(Data entries)
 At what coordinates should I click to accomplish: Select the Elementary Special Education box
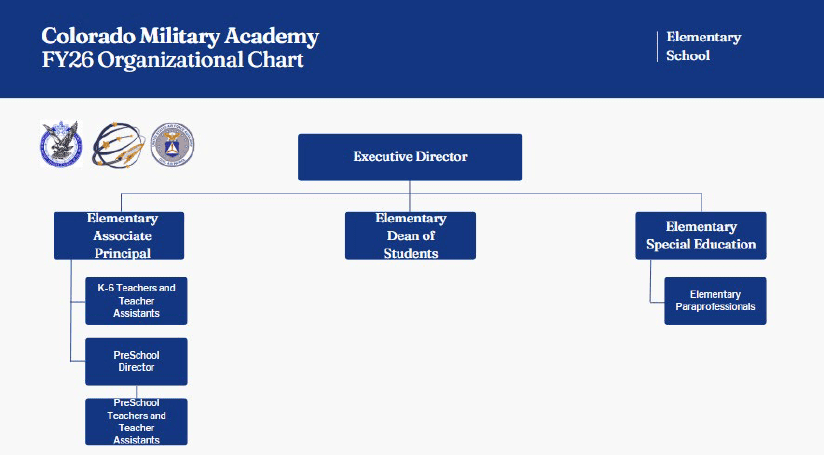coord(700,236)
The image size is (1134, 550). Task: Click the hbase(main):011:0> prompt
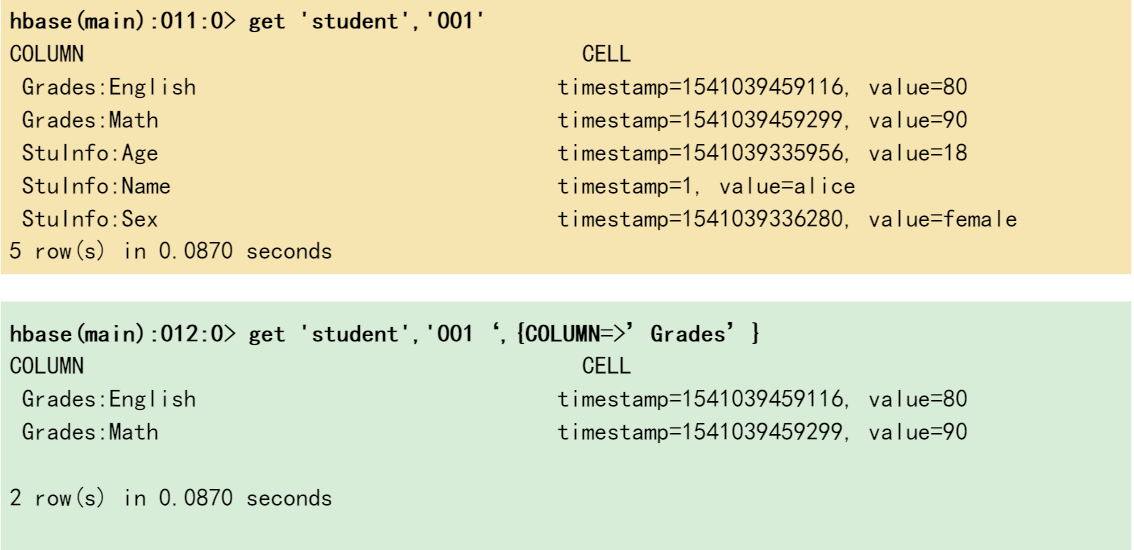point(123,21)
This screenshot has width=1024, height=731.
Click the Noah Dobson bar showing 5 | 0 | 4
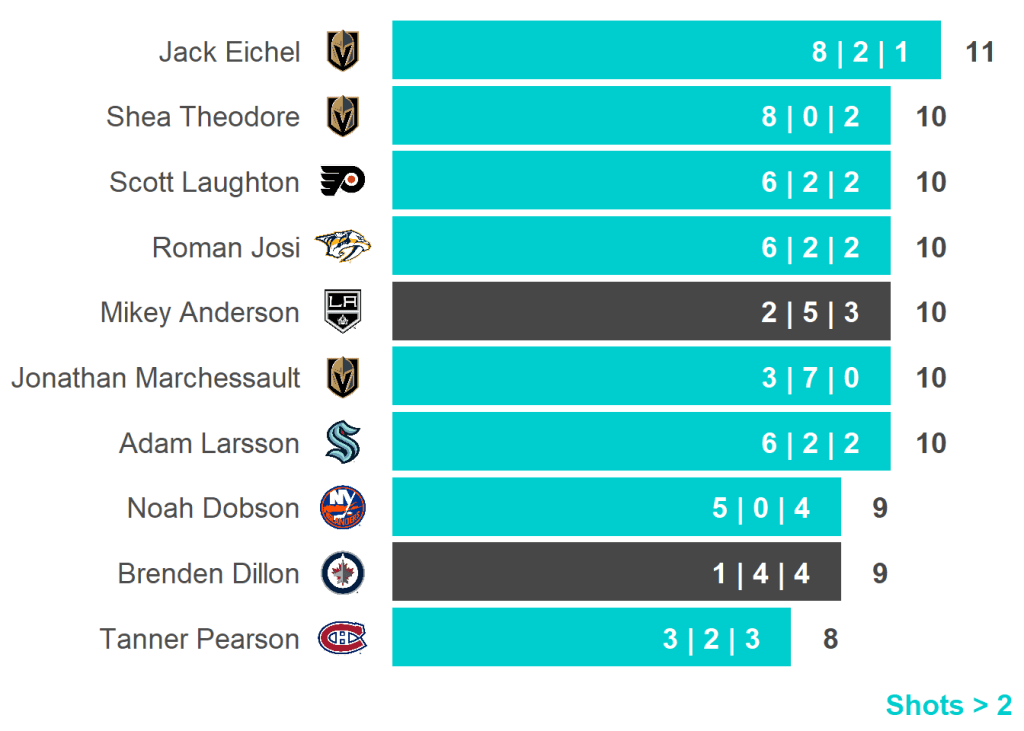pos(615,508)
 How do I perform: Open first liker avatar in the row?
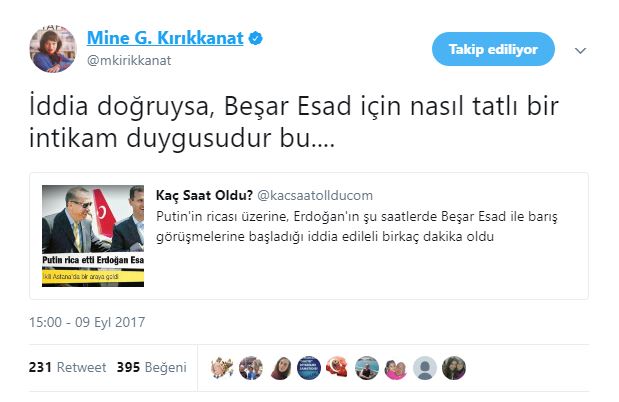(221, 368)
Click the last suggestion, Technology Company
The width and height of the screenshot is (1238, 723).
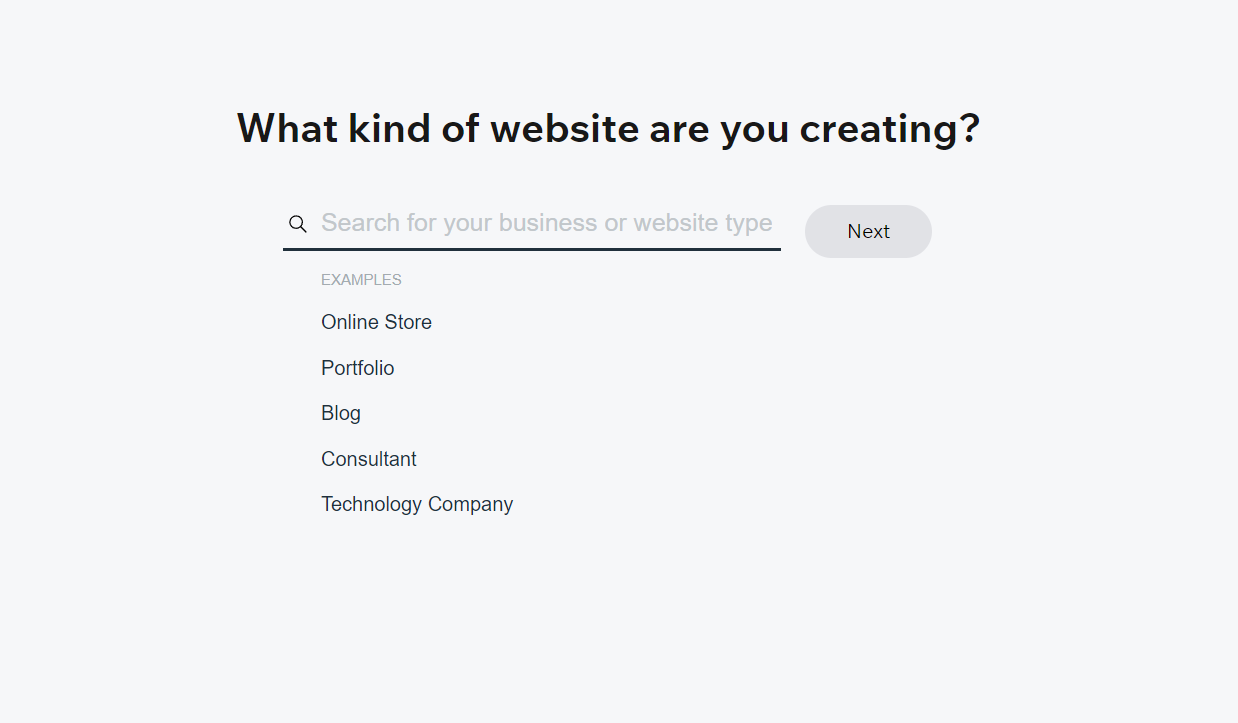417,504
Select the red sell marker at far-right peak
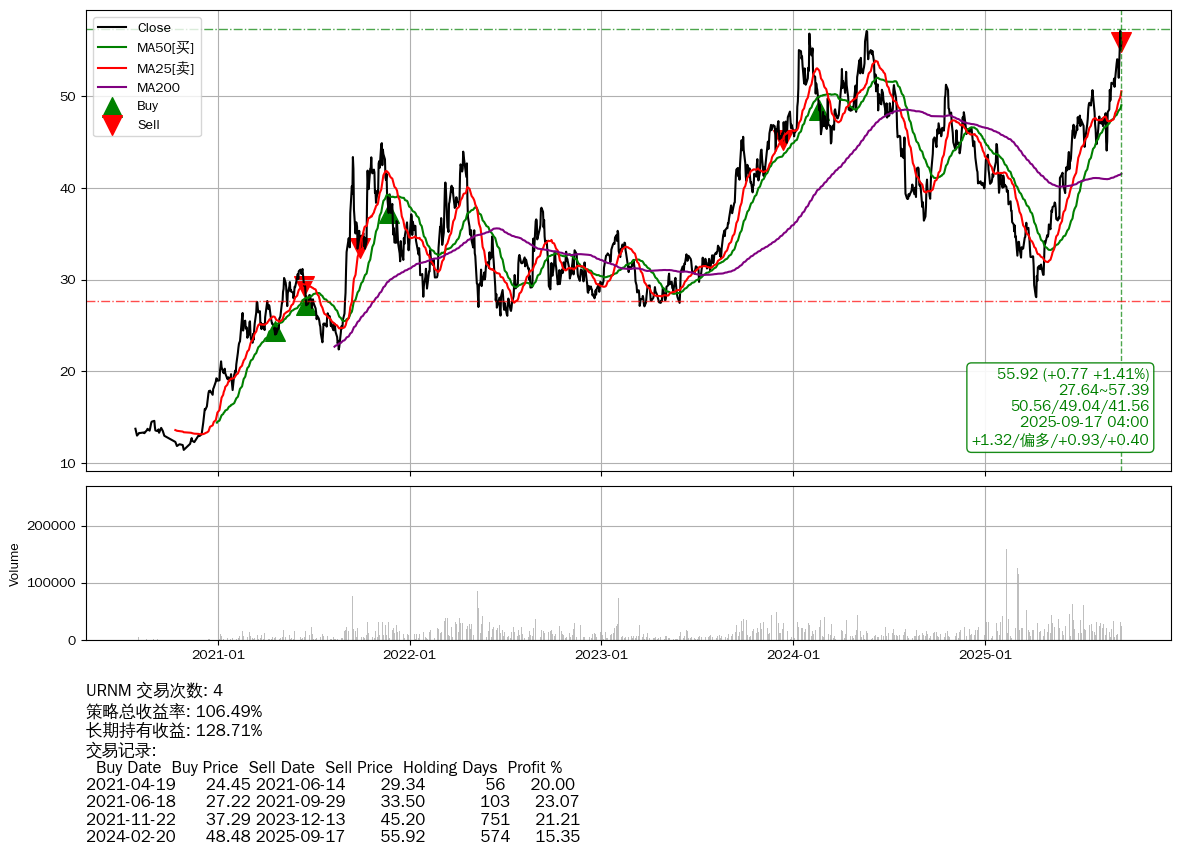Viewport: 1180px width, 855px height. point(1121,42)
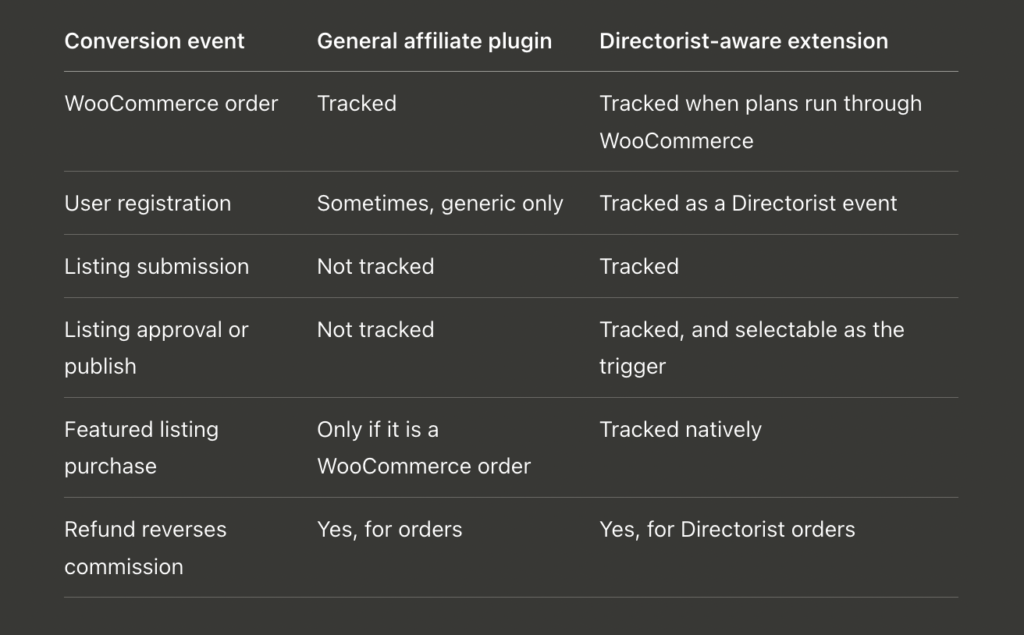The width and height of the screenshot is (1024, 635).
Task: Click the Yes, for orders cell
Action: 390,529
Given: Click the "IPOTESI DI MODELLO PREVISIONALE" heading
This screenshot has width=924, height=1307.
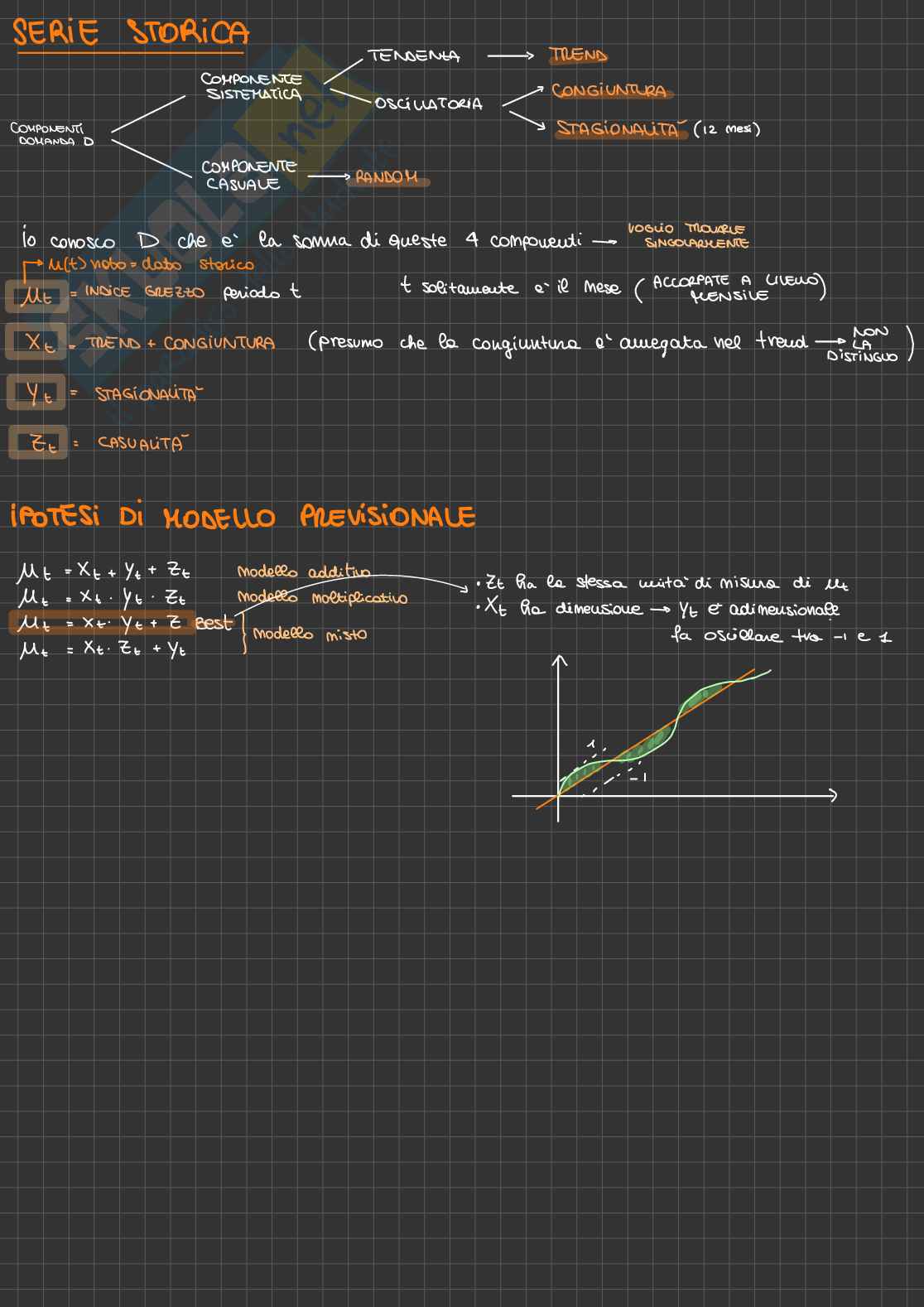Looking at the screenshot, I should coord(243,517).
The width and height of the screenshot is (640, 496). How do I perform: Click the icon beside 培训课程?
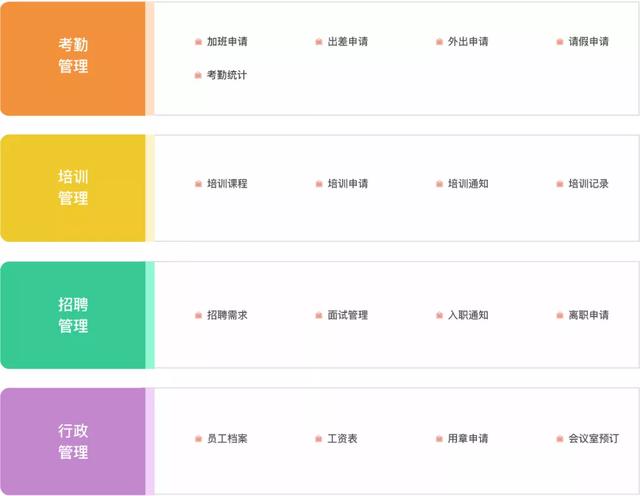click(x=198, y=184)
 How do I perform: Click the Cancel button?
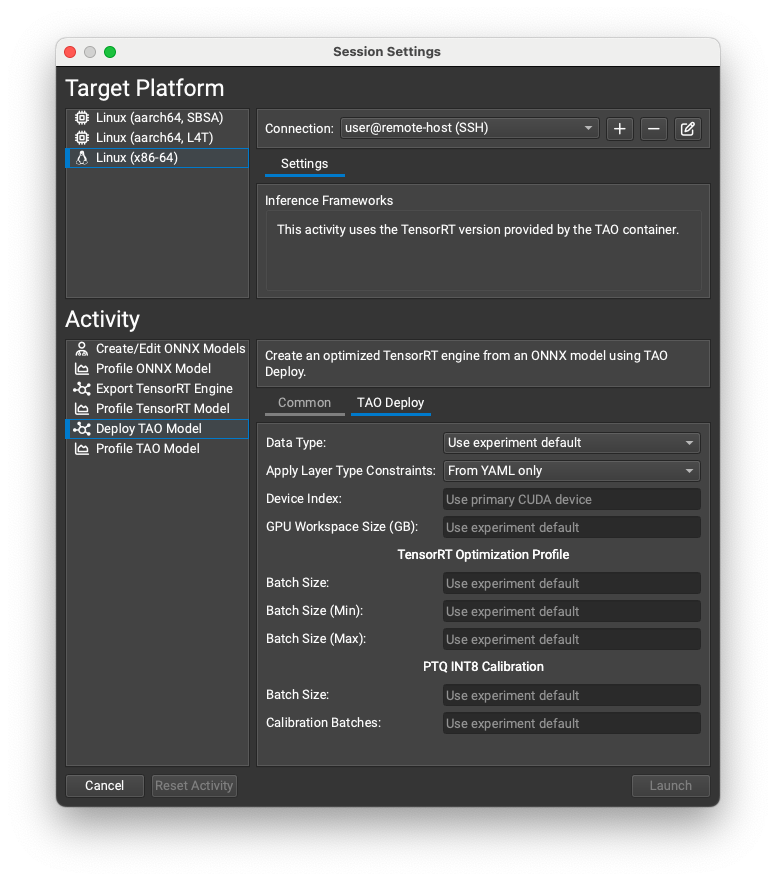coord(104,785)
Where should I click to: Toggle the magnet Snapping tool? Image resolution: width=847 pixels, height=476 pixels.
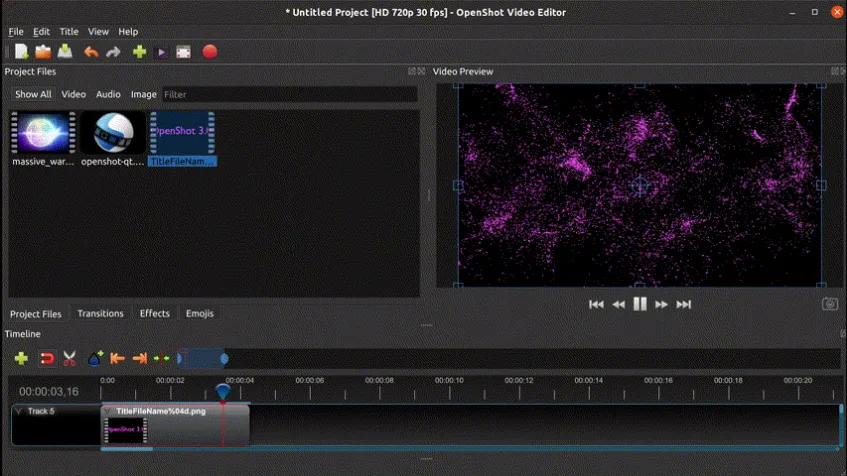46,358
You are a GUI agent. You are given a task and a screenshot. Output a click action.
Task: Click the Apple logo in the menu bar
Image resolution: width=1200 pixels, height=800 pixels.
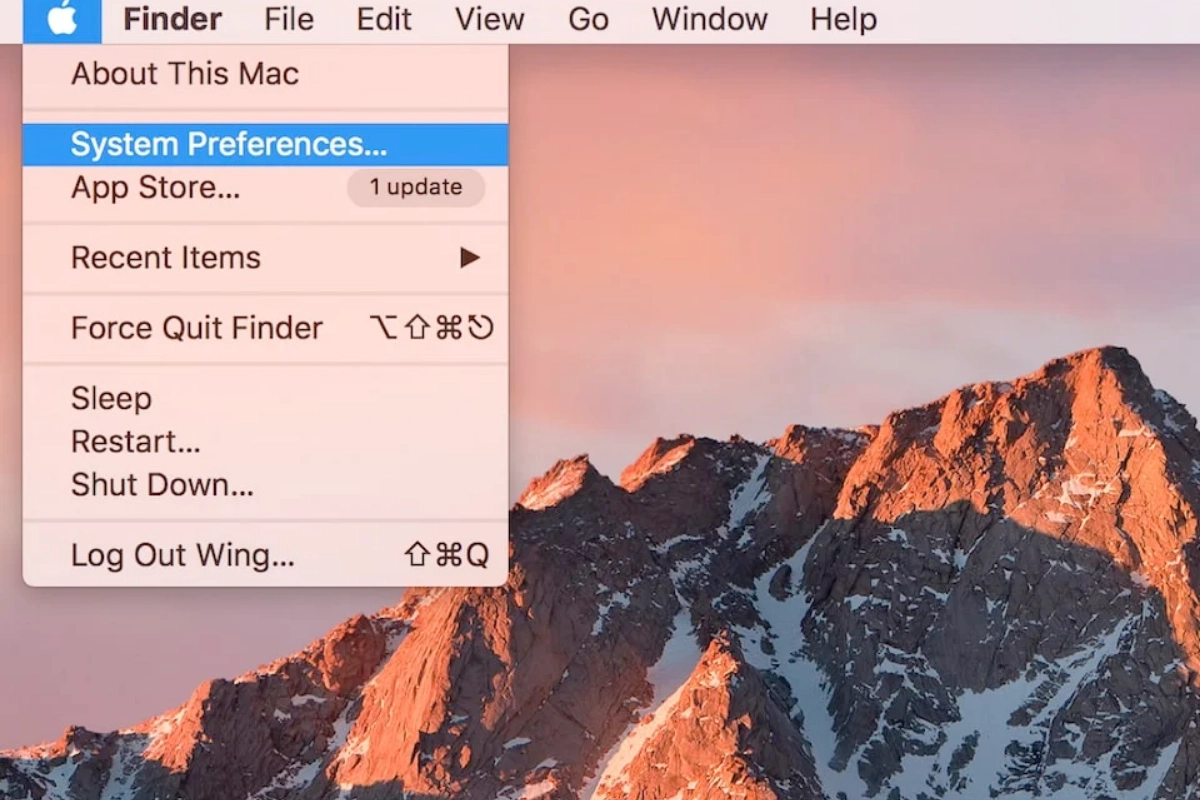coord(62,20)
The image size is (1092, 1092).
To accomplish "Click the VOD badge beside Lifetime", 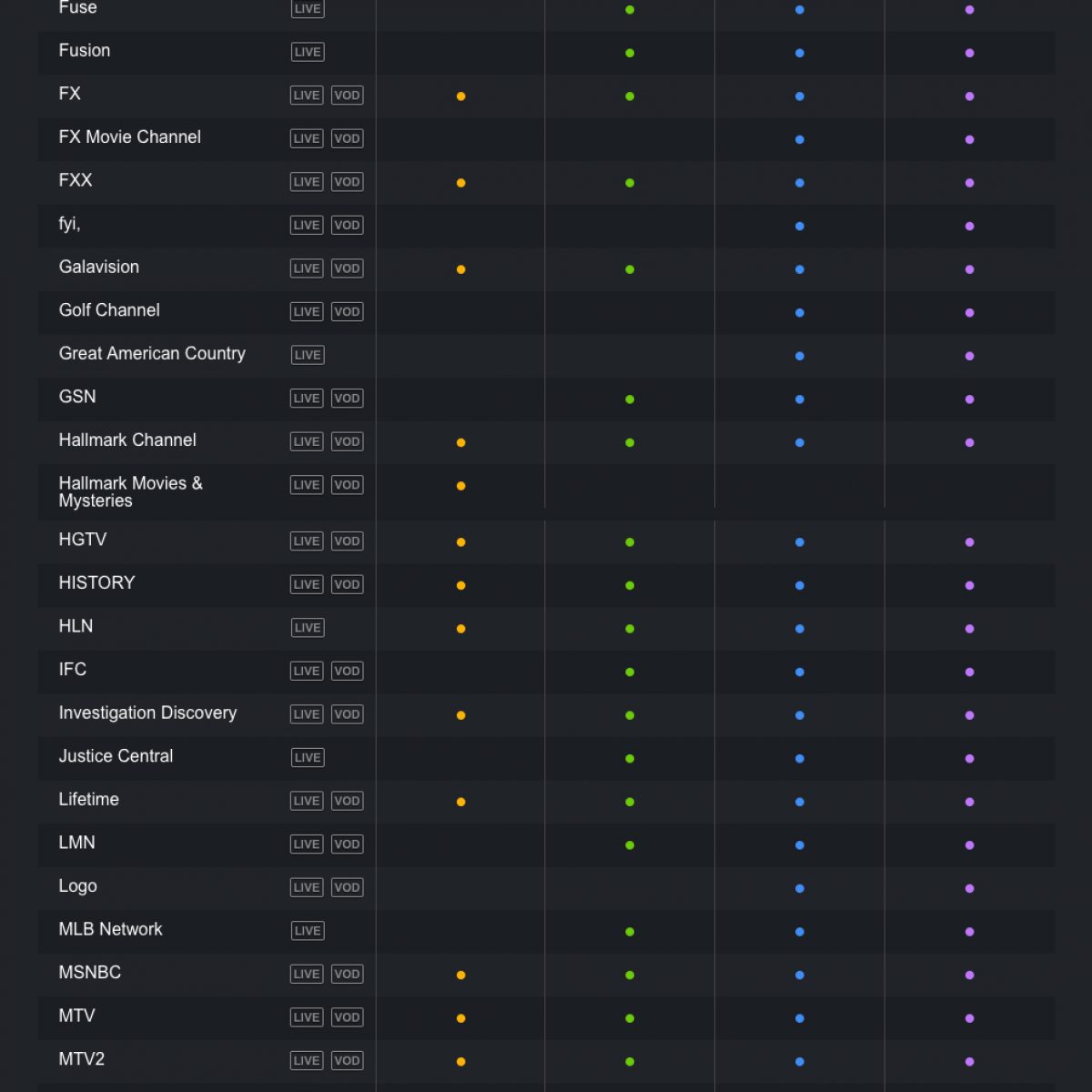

[TASK REQUIREMENTS]
Copy out, exactly and without pictures, each line from the one containing "Image resolution: width=1200" through the final line of the entries, both ends included.

[RESULT FOR THIS TASK]
Image resolution: width=1200 pixels, height=800 pixels.
coord(62,20)
The image size is (1092, 1092).
To accomplish "Click the VOD badge beside Lifetime", 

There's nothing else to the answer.